→ Problem details: Among the lines of data below, reproduce only those from the one with "Instruction: Click the refresh drives icon" through the one with "Task: Click the plus icon to create template", exactly as they stand, both ends included.
• • • • • • •
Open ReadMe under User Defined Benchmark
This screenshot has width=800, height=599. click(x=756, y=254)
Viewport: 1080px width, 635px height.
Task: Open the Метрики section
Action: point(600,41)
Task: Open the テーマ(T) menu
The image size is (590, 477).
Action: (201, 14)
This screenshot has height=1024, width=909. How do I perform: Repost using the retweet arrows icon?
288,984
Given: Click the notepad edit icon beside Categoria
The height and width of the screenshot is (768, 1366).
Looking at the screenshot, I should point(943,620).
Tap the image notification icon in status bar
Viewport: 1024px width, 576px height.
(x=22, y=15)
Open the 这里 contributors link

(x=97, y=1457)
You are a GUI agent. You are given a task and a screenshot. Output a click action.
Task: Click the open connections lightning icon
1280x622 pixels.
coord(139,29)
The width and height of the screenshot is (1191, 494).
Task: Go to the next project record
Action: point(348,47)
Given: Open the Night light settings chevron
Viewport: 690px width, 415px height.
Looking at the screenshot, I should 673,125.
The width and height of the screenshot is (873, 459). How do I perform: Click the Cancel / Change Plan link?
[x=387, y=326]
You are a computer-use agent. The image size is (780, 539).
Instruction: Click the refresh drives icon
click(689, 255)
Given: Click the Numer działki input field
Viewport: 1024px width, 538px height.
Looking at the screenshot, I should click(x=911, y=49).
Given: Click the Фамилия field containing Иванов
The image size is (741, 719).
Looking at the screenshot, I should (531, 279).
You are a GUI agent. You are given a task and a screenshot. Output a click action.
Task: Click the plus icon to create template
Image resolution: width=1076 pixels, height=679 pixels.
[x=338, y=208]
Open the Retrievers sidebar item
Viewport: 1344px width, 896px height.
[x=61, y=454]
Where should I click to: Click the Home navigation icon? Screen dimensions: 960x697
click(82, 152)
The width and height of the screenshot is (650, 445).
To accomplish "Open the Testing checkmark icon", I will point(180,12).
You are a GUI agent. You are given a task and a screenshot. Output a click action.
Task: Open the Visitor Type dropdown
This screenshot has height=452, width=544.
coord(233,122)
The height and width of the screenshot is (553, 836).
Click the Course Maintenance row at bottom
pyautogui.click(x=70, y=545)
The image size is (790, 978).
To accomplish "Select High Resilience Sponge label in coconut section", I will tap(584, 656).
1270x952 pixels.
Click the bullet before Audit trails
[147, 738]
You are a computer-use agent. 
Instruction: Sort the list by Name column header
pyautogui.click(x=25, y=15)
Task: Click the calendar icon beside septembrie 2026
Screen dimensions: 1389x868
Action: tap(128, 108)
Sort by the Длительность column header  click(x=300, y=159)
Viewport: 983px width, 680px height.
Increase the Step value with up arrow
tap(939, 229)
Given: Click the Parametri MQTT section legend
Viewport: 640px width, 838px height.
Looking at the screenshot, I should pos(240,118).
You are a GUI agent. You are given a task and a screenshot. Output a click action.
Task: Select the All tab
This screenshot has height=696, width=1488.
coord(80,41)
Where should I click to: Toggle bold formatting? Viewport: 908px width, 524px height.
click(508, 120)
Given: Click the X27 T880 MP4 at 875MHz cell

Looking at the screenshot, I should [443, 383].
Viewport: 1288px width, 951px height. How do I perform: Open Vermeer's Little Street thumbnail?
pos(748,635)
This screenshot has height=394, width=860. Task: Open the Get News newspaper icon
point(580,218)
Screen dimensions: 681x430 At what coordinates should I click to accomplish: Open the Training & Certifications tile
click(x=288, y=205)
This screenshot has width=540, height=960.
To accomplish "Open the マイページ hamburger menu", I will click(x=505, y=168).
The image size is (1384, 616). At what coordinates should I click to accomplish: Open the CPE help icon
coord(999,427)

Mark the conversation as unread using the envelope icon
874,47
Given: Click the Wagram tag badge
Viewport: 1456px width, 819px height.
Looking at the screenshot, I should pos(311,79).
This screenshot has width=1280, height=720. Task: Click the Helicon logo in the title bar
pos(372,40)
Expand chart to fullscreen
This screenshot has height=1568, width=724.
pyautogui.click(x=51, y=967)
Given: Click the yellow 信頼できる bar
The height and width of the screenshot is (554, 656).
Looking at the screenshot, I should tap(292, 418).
• • • • • • •
→ Reply:
Instruction: Click the refresh drives icon
click(689, 255)
Given: Click the Numer działki input field
Viewport: 1024px width, 538px height.
Looking at the screenshot, I should click(x=911, y=49).
Given: Click the Фамилия field containing Иванов
The image size is (741, 719).
Looking at the screenshot, I should (531, 279).
You are a GUI agent. You are given a task and a screenshot. Output a click action.
Task: Click the plus icon to create template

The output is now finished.